Cuban crisis deepens

I put up a post a couple of days ago about Cuba. Today, it seems as if the situation there is growing more confused, with conflicting information about what is going on with Fidel Castro's health, the failure of his designated successor, his brother Raul, to make a public appearance, and the call up of reservists and the placement of the military on 'high alert' status, apparently fearing a Bay of Pigs style invasion by Cuban exiles, maybe backed by U.S. military forces.

And the exile groups are making it sound as if that outcome could be more than just a delusional fantasy. Ramon Raul Sanchez, leader of an exile group called the 'Democracy Movement' says he is organizing a flotilla, despite calls from the Bush administration not to, and he will sail to the island "when the regime begins to crack."

In the post I made earlier this week, I said that the U.S., by relying on a hard line embargo exclusively as our only policy towards the Castro regime, has 'dealt itself out of the game' in terms of the future of Cuba. Many other countries, ranging from Hugo Chavez' Venezuela to Canada, China and European countries, have more influence in Cuba than we do. Our failure to develop a more constructive policy towards Cuba makes it likely that the only way the U.S. will be involved in post-Castro Cuba is violently, if the rumored invasion in fact occurs. And if it does, I suspect the Cuban people would see it as an invasion and defend themselves and likely to lead to the same outcome as the Bay of Pigs.

We had 47 years to reconsider our policy towards Cuba and replace the embargo with a more constructive relationship in preparation for the day that is either upon us right now, or will be upon us in not very much longer.

And our time to do anything more to prepare for it is now over.

1 comment:

Anonymous said...

Since we're doing Vietnam II in Iraq, Berlin Wall II on our own Mexican border, and Cuban Missile Crisis II in North Korea why can't we have Bay of Pigs II in Cuba?
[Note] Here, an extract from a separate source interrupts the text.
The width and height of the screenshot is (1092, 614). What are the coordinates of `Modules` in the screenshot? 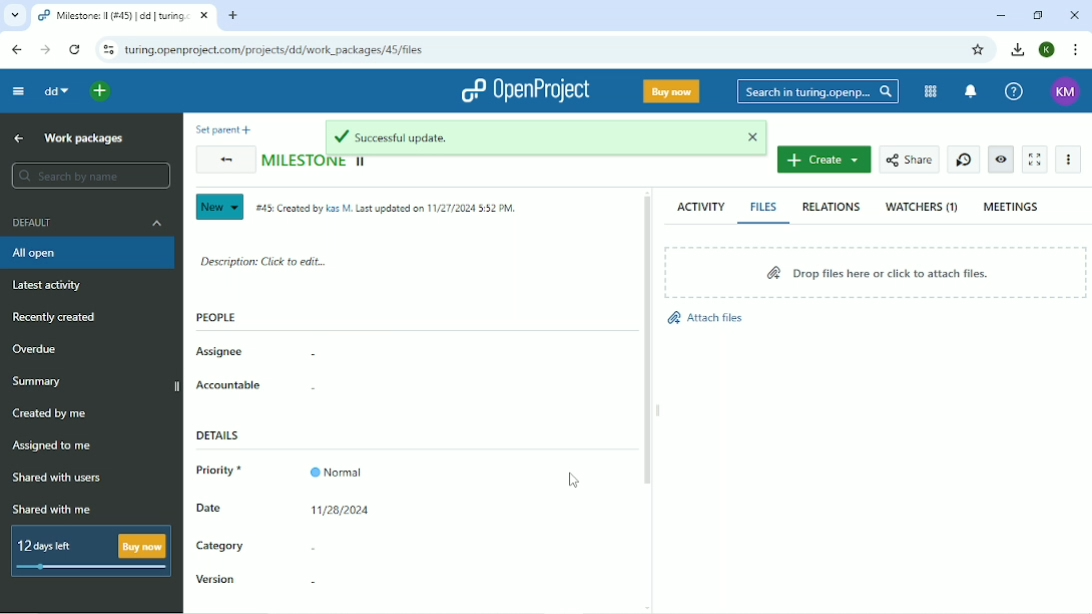 It's located at (931, 92). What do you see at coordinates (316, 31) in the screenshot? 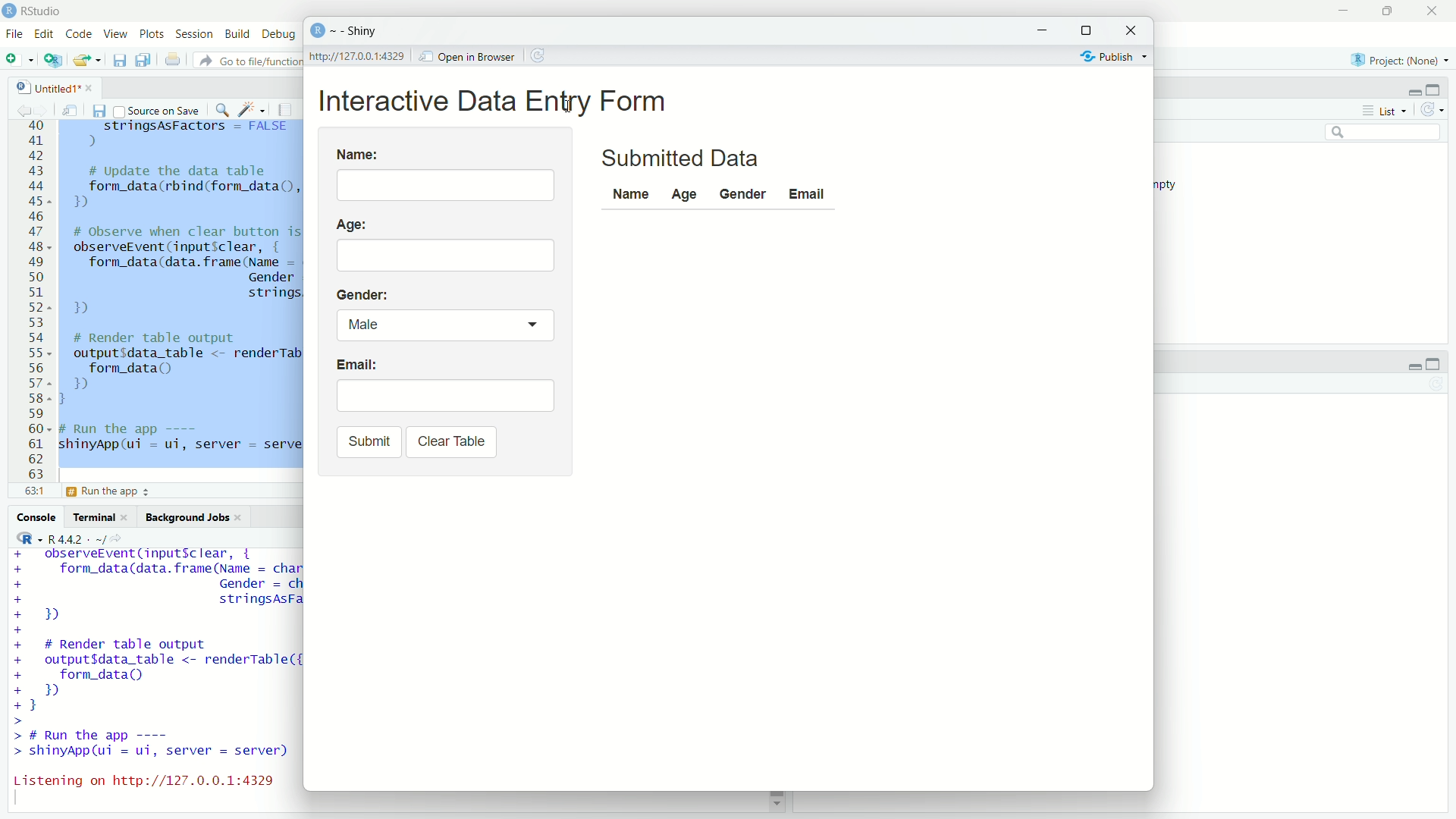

I mean, there are just soooo many bad ideas from the 1960's we could dust off and try again.


The thought of an invasion of Cuba by Cuban exiles is quite scary, actually. There's no way such a thing could be pulled off without a willfully blind eye being turned towards it by the US government, if not more active cooperation.

But you're right, the only real the US can influence events in Cuba is violently.